#### ENTRIES PROVIDED:
=== Begin Enclosure ===

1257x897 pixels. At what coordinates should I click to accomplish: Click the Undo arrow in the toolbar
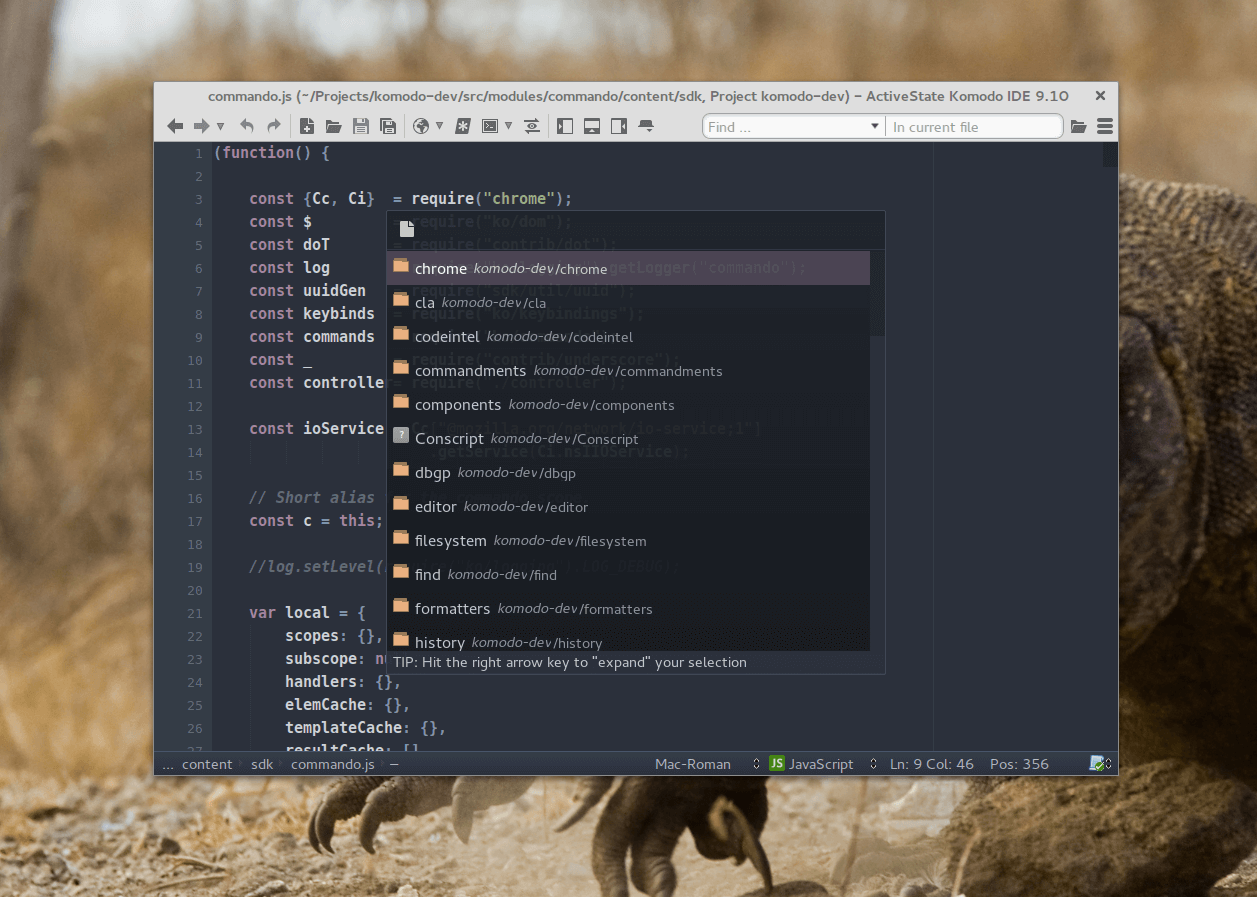[246, 126]
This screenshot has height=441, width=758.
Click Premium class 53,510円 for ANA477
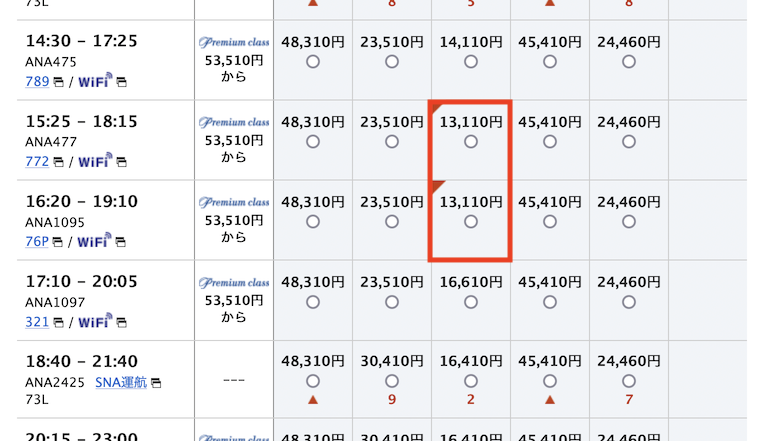234,140
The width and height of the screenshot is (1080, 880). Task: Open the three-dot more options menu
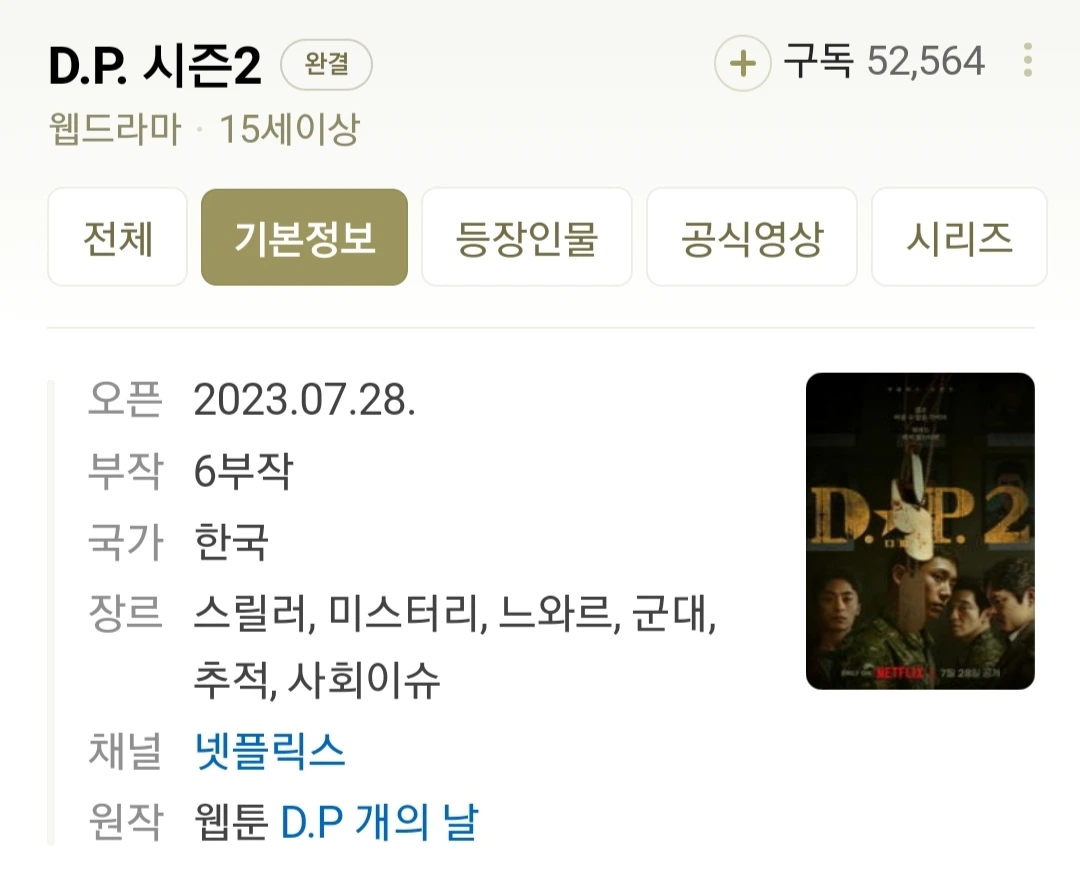click(x=1028, y=61)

=== End Enclosure ===

#### EXERCISE REQUIREMENTS:
Across the whole listing, reproduce each line verbatim and exclude every picture.

#### PROBLEM SOLUTION:
1257x897 pixels. At what coordinates should I click to accomplish: Click the Undo arrow in the toolbar
[246, 126]
This screenshot has height=441, width=758.
Click Premium class 53,510円 for ANA477
234,140
The width and height of the screenshot is (1080, 880). Task: Open the three-dot more options menu
click(x=1028, y=61)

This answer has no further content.